On April 29, 2021, the Health and Human Services Office of Inspector General ("OIG") issued Advisory Opinion 21-02. The Advisory Opinion addresses a proposed arrangement involving a health system, certain orthopedic surgeons and neurosurgeons employed by that health system, and a management company seeking to invest in an ambulatory surgery center ("ASC"). The proposed arrangement would allow the health system to own 46%, the surgeon investors to own 46%, and the third-party management company to own the remaining 8% of the new ASC. The primary issue raised by the opinion is whether or not the proposed arrangement would violate the federal anti-kickback statute ("AKS") such that sanctions and/or monetary penalties could be imposed.

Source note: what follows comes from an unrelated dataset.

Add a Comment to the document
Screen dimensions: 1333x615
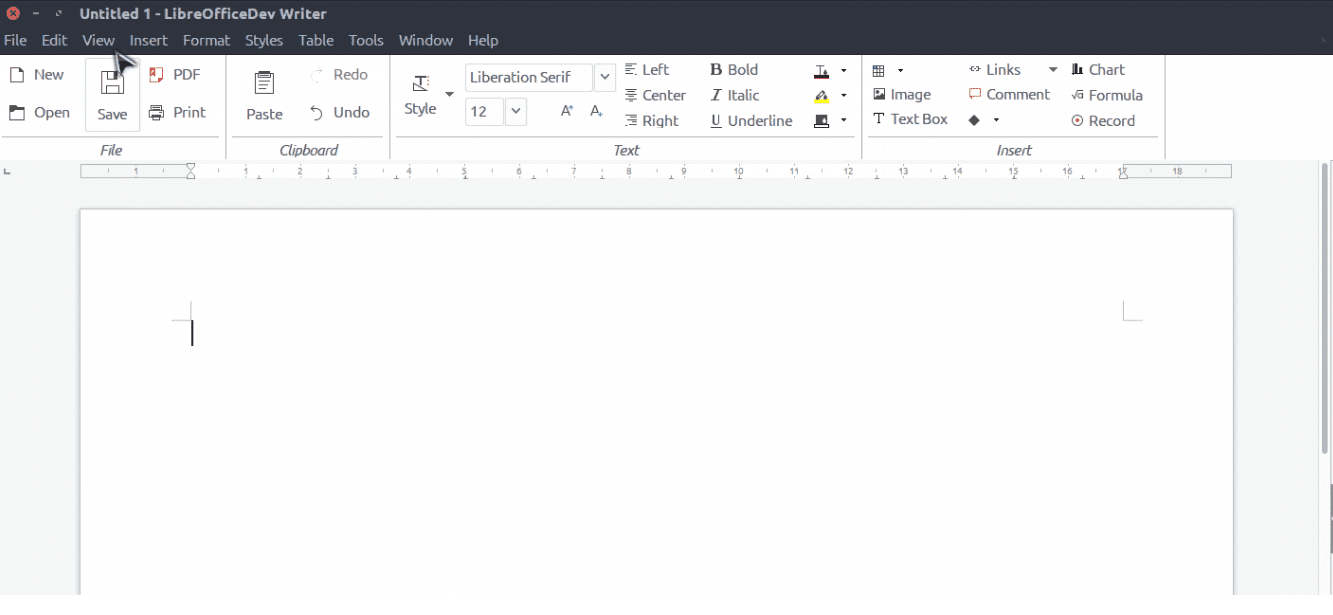pyautogui.click(x=1009, y=94)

The AKS makes it a criminal offense to knowingly and willfully offer, pay, solicit, or receive any remuneration to induce, or in return for, the referral of an individual to a person for the furnishing of, or arranging for the furnishing of, any item or service reimbursable under a federal health care program. However, the AKS also contains a safe harbor provision (“Safe Harbor”) that removes certain circumstances and conduct from the scope of the AKS. For example, the Safe Harbor protects payments of investment returns by an ASC to owners who refer patients to the ASC. Under that scenario, the Safe Harbor typically protects physician investors who have derived at least one-third (1/3) of their medical practice income from the performance of procedures that will be reimbursed by Medicare if performed in the ASC for the previous fiscal year or 12-month period (“1/3 Test”).
Even though some of the surgeon investors could not meet the 1/3 Test, the OIG concluded that the proposed arrangement was at a sufficiently low risk of running afoul of the AKS and that OIG would not impose administrative sanctions on the health system or management company in connection with the proposed arrangement. OIG emphasized the following points, largely based on a certification submitted by the health system, in reaching its determination:
- Although one or more of the neurosurgeon investors would fail to meet the Safe Harbor 1/3 Test, the surgeon investors would use the new ASC on a regular basis as part of their medical practices;
- The surgeon investors would rarely refer patients to each other for ASC procedures;
- Each physician investor would personally perform almost all ASC qualified procedures that he or she refers to the ASC;
- The proposed arrangement would contain certain safeguards to reduce the risk that the health system would make or influence referrals to the new ASC or the surgeon investors, such as fair market compensation and non-tracking of referrals;
- The proposed arrangement would include policies that do not award investors who serve as referral sources for the ASC;
- Certain safeguards would reduce the risk that the investors would receive profit distributions for referrals of patients to the ASC;
- Certain safeguards would reduce the risk of fraud and abuse by treating patients receiving medical benefits or assistance under any federal health care program in a nondiscriminatory manner.
Among the points relied upon above, perhaps most noteworthy is the fact that the OIG permitted surgeon investors who did not pass the 1/3 Test to proceed on the basis that they would use the ASC on a “regular basis” as part of their medical practices. Additionally, the health system’s representations that surgeon investors would perform nearly all of their own referred procedures was highly significant to OIG’s analysis.